Engineering and financing to delay giant Iraqi desalination facility

14 February 2011

Water facility needed for injection into southern oilfields

Iraq’s Oil Ministry and its international oil company (IOCs) partners’ plans for a giant seawater processing facility for injection into its southern oil fields are expected to be delayed due to the amount of engineering and financing the project requires.

The planned Common Seawater Supply Facility (CSSF) is intended to process 15 million barrels a day (b/d) of seawater from the Gulf to provide as much as 12 million b/d of treated water to be injected in fields awarded in Iraq’s first and second oil licensing rounds.

US oil major ExxonMobil has been tasked with leading a committee of international oil companies (IOCs), the Oil Ministry and state-owned South Oil Company to study the conceptual design of the project, which is estimated will cost more than $10bn.

Its first technical study was due to be completed in September 2010, after the scheme was approved by the Iraqi Cabinet on 22 September.

“I think it is too early to say it is dead, as it would be difficult to develop the West Qurna and West Qurna II fields without it,” says a source close to the project in Baghdad.

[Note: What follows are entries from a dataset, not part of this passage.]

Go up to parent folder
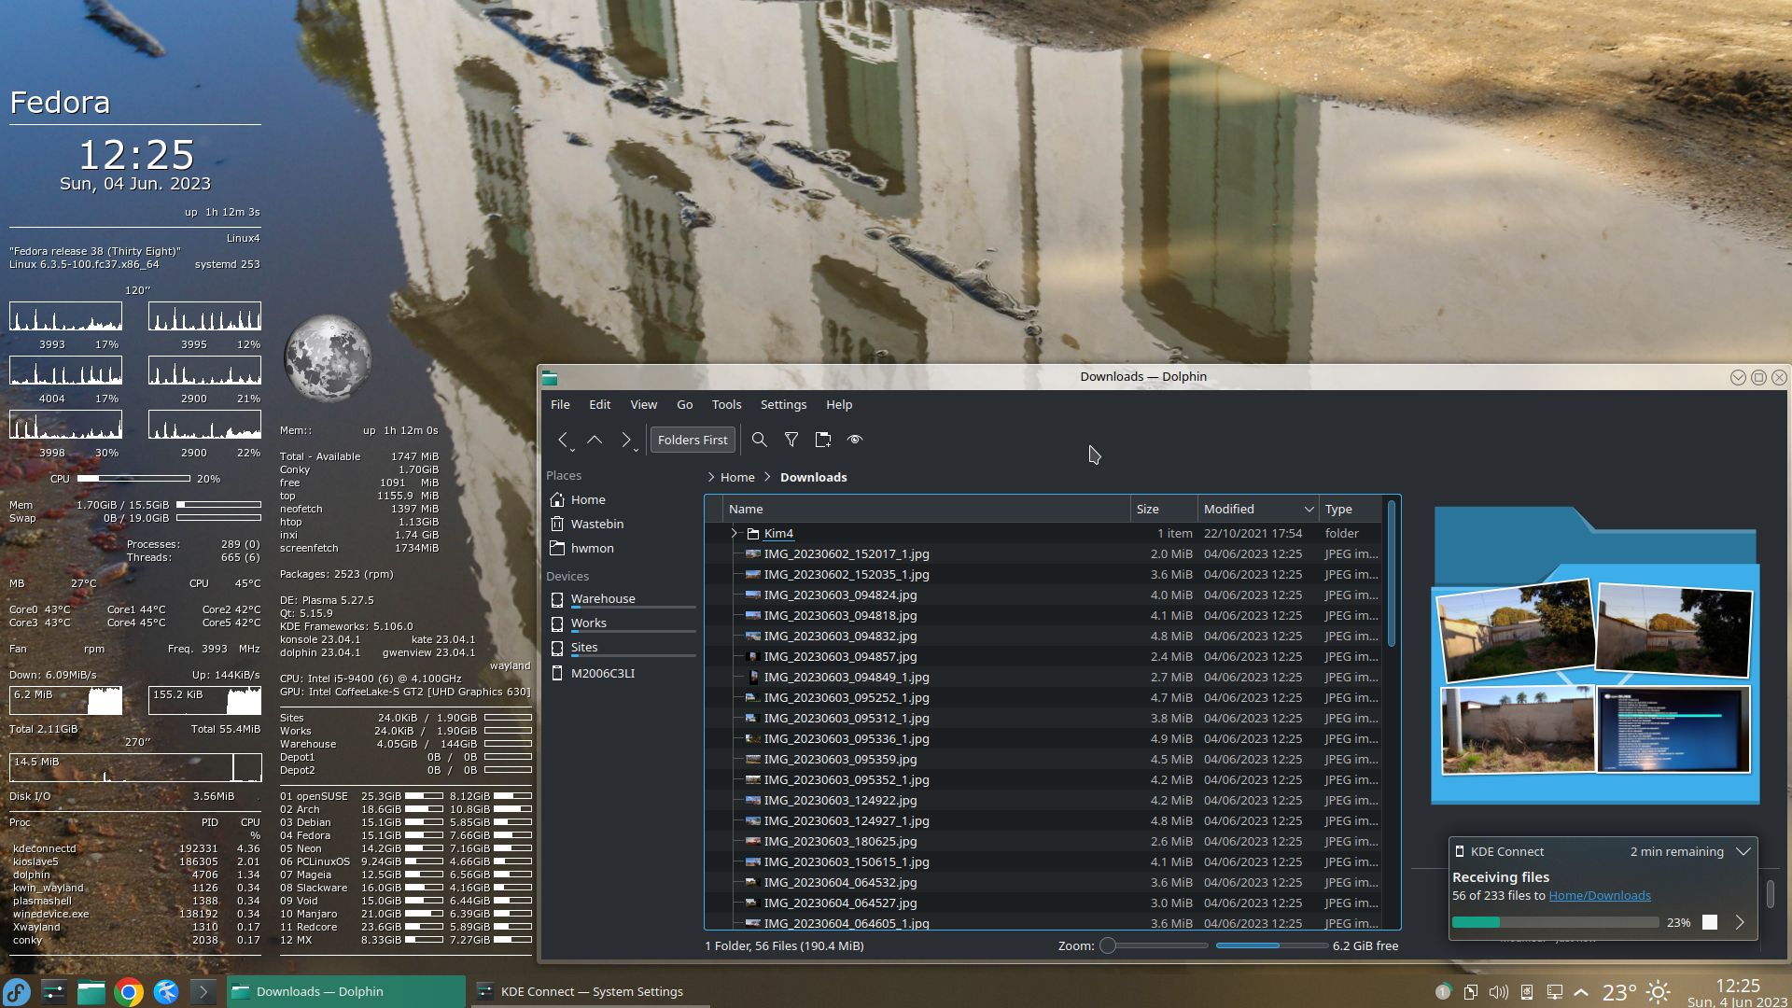 coord(595,440)
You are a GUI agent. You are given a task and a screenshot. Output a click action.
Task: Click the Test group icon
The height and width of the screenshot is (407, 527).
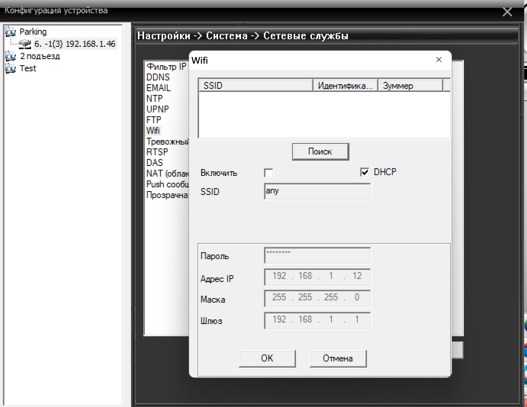[x=10, y=68]
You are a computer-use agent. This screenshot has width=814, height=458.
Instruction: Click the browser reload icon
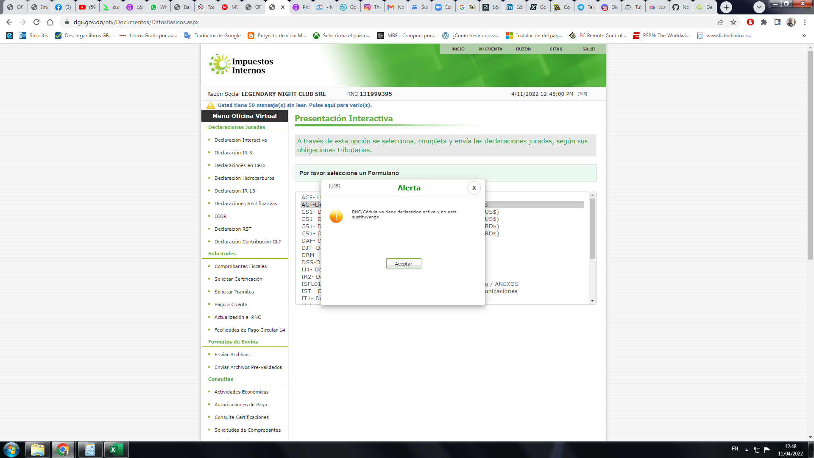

Even if the project goes ahead, the timeline for the development of the scheme is likely to change. “If the engineering and costs are as exorbitant as even a reasonable international observer could imagine, there would need to be some renegotiation and de-working of the developmental timeline and terms in the contracts of the involved fields,” says the source.

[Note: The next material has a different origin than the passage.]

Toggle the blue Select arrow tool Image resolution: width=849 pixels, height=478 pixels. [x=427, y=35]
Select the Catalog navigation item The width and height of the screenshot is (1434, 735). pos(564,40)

All the fields being developed by IOCs will at some point require water injection to increase recovery. The amount of water will vary from field to field meanging the injection project will have to be flexible enough to meet these changing requirements.

The UK’s BP formed the Rumaila Operating Company in July 2010 along with China National Petroleum Corporation (CNPC). It has succeeded in raising production at the field to more than 1.15 million b/d. The partners are targeting a plateau level of 2.85 million b/d by 2017 (MEED 14:7:10).

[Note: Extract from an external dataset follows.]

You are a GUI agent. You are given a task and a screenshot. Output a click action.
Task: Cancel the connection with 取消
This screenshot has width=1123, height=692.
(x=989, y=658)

The Rumaila oilfield currently produces almost as much water as it does oil, allowing its developer to simply reinject it back into the field when necessary. In the long run, all the fields in the south will require water injection to increase recovery at some stage.

Not all the operators are so fortunate. Each field will be set on a different timeline and will have different requirements. The demand for water will also increase rapidly from 2012, once the first phase of development projects commence production.

How Iraq will balance the competing demands of the IOCs and structure the financing is not clear. The IOCs are again expected to pay for the project as the Iraqi cabinet regards the scheme as a “supplementary cost,” says one Baghdad-based source.